Here are other facts you may want to know about your Flat Coated Retriever pet.
The Flat Coated Retriever is prone to such illnesses like cancer, diabetes, and epilepsy.
Flat Coated Retriever dogs make the poorest guard dogs in the entire dog breed line. They are so overly friendly that they will be willing to go with any stranger that offers them a stick to fetch!
"Power without lumber and raciness without weediness." This phrase is the most traditional description of the desired conformation of the Flat Coated Retriever. This actually refers to the dog's smooth effortless movement and boundless energy.
Originally bred in Europe (United Kingdom, to be more specific), the Flat Coated Retriever was once a favorite among English aristocracy and their game keepers. Nowadays, the Flat Coated Retriever's popularity has been eclipsed by the Labrador and the Golden Retriever.
The Flat Coated Retriever is a very athletic dog and usually excels in such physically demanding sports like fly ball and field testing. Among all other dog breeds, the Flat Coated Retriever usually comes in third when it comes to earning sport titles. Only the Border Collie and the Belgian Tervurens surpass it.
Flat Coated Retriever dogs are just about the easiest dogs to train. They are so people oriented that the dogs seem to like pleasing their human trainers. Their lively and friendly temperament makes them a joy to train. Unfortunately, these last two traits also mean that Flat Coated Retrievers get easily bored with routine, and they can't focus on the simplest tasks. The best way of training this breed of dog is to keep instructions short, simple, and sweet.
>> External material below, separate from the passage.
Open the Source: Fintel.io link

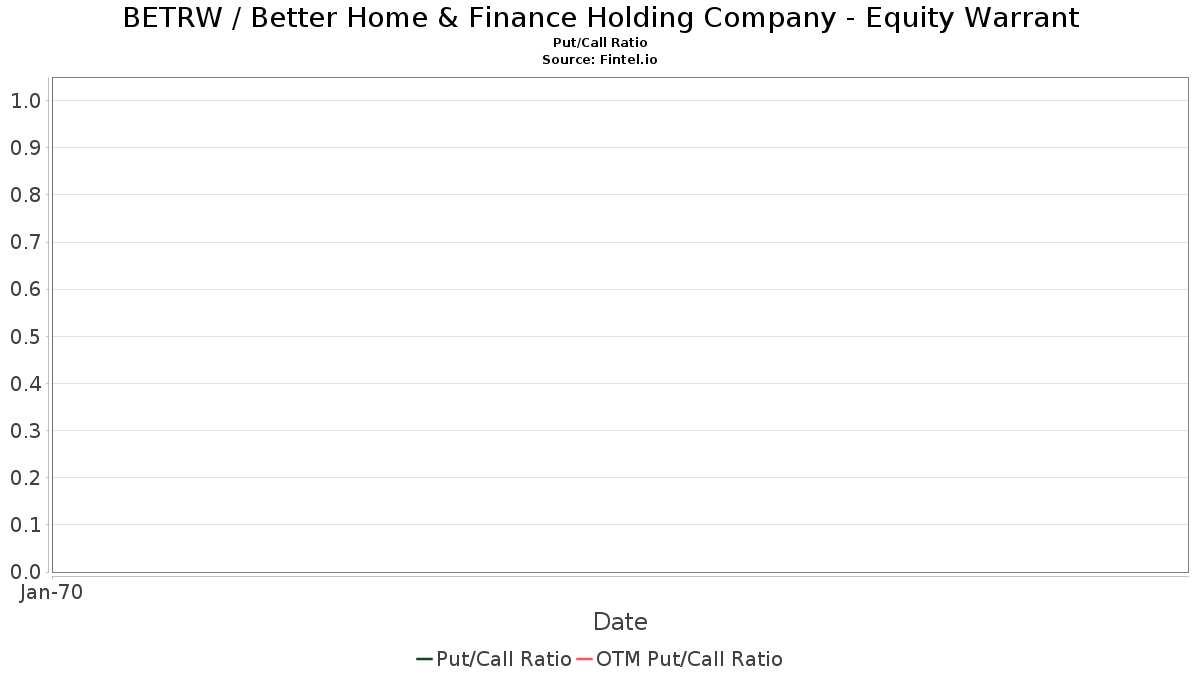(x=600, y=60)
Unlike many other sporting dogs that have "minds of their own," the Flat Coated Retriever thrives on human interaction, and cannot seem to find a way to amuse itself otherwise. Aside from their "bad" habit of chewing, the Flat Coated Retriever also "digs" itself into trouble. It can destroy a backyard or a garden with its incessant digging in 20 minutes or until you command it to stop.
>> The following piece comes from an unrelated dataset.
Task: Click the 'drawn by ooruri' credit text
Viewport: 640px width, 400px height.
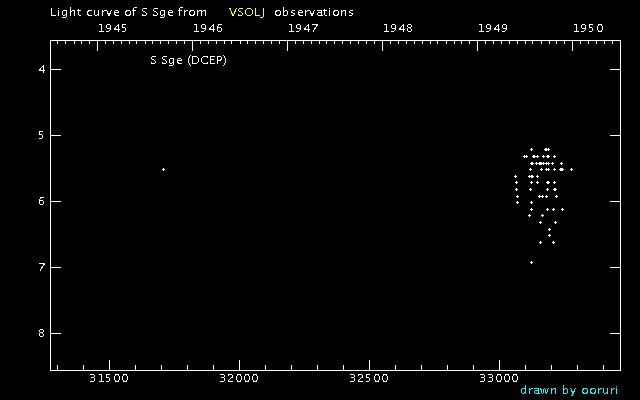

The exuberance and kindly nature of the Flat Coated Retriever can pose a bit of a problem especially when it accidentally injures itself. The Flat Coated Retriever is notorious for being stoic and will not show outward signs of discomfort or pain until whatever "condition" it is afflicted with becomes so severe that medical (sometimes surgical) intervention is needed. The dog also seems to believe that it is perpetually at its peak form and goes about its business even after a major surgery or two.